Special Topics Description

I am able to propose a new course that will help me work toward the goals of the NSF Project InTeGrate grant I have received. The course will allow me to work with students in a multimodal context. I have posted the description below and will make periodic posts here as I design the course over the next few months.

 I have proposed a section of English 201 Specialized Knowledge and Integrative Contexts in English Studies.  

Course Title:

“Making Sense of Environments: Mapping Multimodal Meanings”

Books or Book Excerpts (some will be e-copies available in ReggieNet or through Milner):

Constance Classen, David Howes, and Anthony Synnott. Aroma: The Cultural History of Smell. London: Routledge, 2003.

Alain Corbin. The Foul and the Fragrant: Odor and the French Social Imagination. Boston: Harvard U.P., 1986.

Tim Ingold. The Perception of the Environment: Essays in Livelihood, Dwelling, and Skill. London: Routledge, 2000.

Mark Johnson, The Meaning of the Body: Aesthetics of Human Understanding. Chicago and London: University of Chicago Press, 2007.

Doreen Massey. Space, Place, and Gender. Oxford: Blackwell, 1994.

Mark A. Smith. How Race is Made: Slavery, Segregation, and the Senses. Chapel Hill: UNC, Press, 2006.

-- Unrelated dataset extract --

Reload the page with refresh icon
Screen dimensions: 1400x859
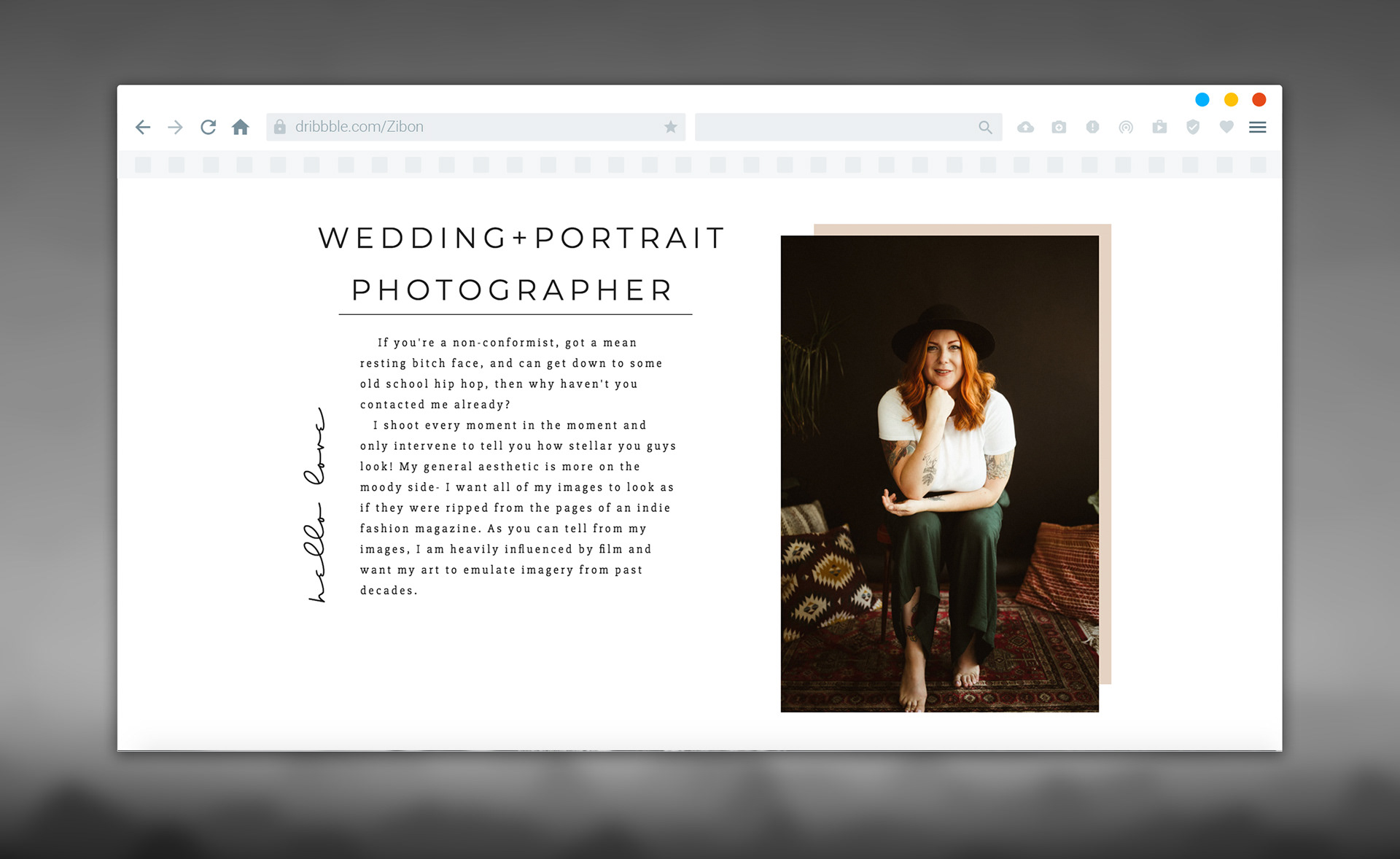[x=208, y=127]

Additional readings, and e-copies if applicable, will be available in ReggieNet, our Sakai-based learning management system, or hosted by Milner Library for reasons pertaining to copyright restrictions.

Course Description:

This class is an introduction to the language and rhetoric of multimodal sensory perceptions vis-à-vis environmental justice initiatives. Put differently, we’ll be learning how people translate their sensory experiences in different environments and how the language of those experiences becomes entwined with cultural history. Because our sensory experiences are inherently multimodal, we will spend much of our time understanding how our sensory experiences travel from one aspect to another. (Think, for example, how the smell of a place or thing may trigger a specific memory.) As a result, this course will require short field trips to different environmental settings, and we’ll learn about those settings as well. During the course we will map our experiences in multiple modes—textual, oral, aural, digital, visual, and so forth. Learning to read our sensory experiences is an interpretive, iterative, and culturally informed process. Informed action to redress environmental (in)justice requires that we understand how, why, and when our senses collude to persuade us to act (un)ethically toward other people.

In addition to our field trips, and multimodal work, we will also learn about concepts that address embodied sensory perception, the environment, and sensory rhetoric. We will do this via texts, documentary films, podcasts, and from invited speakers.

Course Format:

The course engages the senses. As such participants are expected to read, compose, discuss, listen, orate, feel, visualize, taste, and smell. This course will also function as a rhetoric course and a workshop for sharing our ideas.